Thus, the birth of Sick of Signs, a nationwide clean-up campaign launched by the Tow, Texas-based American Association of Code Enforcement (AACE). It encourages cities to dedicate a day or a week in September to ridding their communities of street spam. Yard signs on private property are acceptable and exempt.
“The main thing is letting people know we are concerned about the blight these signs cause,” Donna Wisniewski, an AACE board member and past president says. “We’re trying to do something on a regular basis to prohibit that.”
Wisniewski is a code enforcement officer with the Seminole County Sheriff’s Department in Florida. On Sept. 26, she will be out on a sign-collecting sweep with a citizens patrol group and other code enforcers from the county and its seven cities.
“We’ll make a great big huge pile, then head to the landfill,” she says, adding that the county waives tipping fees for dumped signs that day. “Unfortunately, it’s just not cost-effective to recycle them.”
Seminole County, north of Orlando, has been so diligent about sign removal that drivers often comment that they can tell when they are entering abutting Orange County because the sign cacophony picks back up.
“Still, as fast as we tear them down, somebody is putting them right back up,” Wisniewski says, adding that enforcers are vigilant about warning repeat sign placers. “(We) can charge them with littering if they’re caught putting signs out again.”
Local businesses aren’t usually the problem, she notes. The toughest challenges are signs with numbers directing callers to a throwaway cell phone or a call center. Unless caught in the act, the culprits are nearly impossible to track down.
“All of these signs keep getting higher and higher on poles and they’re also a hazard because there might be six or eight at one intersection,” she says. “If drivers are trying to read all of these little signs they’re not paying attention to what’s in front of them on the road or somebody stepping off the curb.”
To corral the maze of signs that sprout during any election season, Seminole County requires all candidates to register for a permit and pay a $100 deposit. The money is refunded if all of their campaign signs are removed two weeks after the election.
“By registering, candidates know where they can and cannot place signs,” she says. “It’s our way of trying to keep the litter end of it from being too terrible.”
Communities coast-to-coast have collected millions of signs since Sick of Signs debuted nationally in 2008. AACE rolled out its beta model in 2006 as a kickoff after the federal government declared October as National Code Compliance Month.

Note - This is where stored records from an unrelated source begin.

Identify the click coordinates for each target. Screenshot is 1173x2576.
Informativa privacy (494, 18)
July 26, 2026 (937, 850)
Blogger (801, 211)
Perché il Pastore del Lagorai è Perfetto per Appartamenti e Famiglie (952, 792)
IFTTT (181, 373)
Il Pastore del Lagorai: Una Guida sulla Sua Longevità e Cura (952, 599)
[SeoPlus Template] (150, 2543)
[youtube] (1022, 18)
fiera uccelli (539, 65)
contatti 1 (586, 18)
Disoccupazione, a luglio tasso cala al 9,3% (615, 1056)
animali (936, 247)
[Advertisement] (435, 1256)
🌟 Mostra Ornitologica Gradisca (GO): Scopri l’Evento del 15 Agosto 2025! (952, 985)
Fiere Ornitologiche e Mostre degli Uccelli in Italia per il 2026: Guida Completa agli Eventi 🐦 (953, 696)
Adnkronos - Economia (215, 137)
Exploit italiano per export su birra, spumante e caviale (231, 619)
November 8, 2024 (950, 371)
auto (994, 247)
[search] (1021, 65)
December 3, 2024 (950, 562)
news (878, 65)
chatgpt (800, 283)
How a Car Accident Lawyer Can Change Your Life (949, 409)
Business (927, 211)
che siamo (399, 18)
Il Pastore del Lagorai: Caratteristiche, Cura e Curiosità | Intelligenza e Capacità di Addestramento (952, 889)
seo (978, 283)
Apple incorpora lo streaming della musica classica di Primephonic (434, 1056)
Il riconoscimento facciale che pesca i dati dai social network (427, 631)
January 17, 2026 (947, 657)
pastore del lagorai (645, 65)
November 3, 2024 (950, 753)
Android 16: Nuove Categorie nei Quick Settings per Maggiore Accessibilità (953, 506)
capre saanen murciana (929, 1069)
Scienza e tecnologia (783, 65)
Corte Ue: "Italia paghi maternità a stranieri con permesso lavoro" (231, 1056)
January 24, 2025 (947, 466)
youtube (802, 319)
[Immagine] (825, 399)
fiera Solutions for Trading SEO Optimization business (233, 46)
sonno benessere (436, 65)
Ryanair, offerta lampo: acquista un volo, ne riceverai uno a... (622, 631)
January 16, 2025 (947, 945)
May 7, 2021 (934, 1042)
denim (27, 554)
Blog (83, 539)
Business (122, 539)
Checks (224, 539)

Tests in Seminole County and Texas were so successful that leaders of the trade association thought it merited expansion.
“Unfortunately, we don’t get as much involvement as we like,” Wisniewski says.
She singles out Takoma Park, Md.—a Washington, D.C. suburb known for its green ethic and artistic vibe—as a stalwart on the Sick of Signs front.
Lucy Neher spearheaded this year’s weeklong effort by, ironically perhaps, hanging posters around the city that encouraged residents to “Tear Down This Sign” between Sept. 13 and 19.
“It’s all about awareness,” says Neher, part of the city’s Housing & Community Development Department. “We do a lot of public education because we don’t want to put up with those obnoxious signs.”
This year’s community cleansing culminated with a lighthearted awards ceremony that included the “It’s a Doozy” certificate for the most surprising sign, the “Eighty-Six It” certificate for the oldest, most obsolete sign and the “Practice Makes Perfect” certificate for the most abundant sign. Grand prizes were the Golden, Silver and Bronze crowbars.
Years ago, Takoma Park was fielding so many complaints about illegal signs that officials had to act.
“We’ve become experts in this,” Marjorie Ciccone, code enforcement supervisor, says about de-signing the city. “I think it looks much better.”
While making his code inspection rounds, co-worker Timothy Gratton is always prepared. His sign-removal toolkit includes a pair of sturdy gloves, a metal pry bar and a small ladder to extend the reach of his 6-foot frame. Then he carts his collection to a city trash bin in a reusable cloth bag.
One lurking danger is being pricked by stubborn staples, screws or roofing nails that affix signs to utility poles so securely.
“Anybody who does this,” Ciccone says, “we make sure they have a tetanus shot.”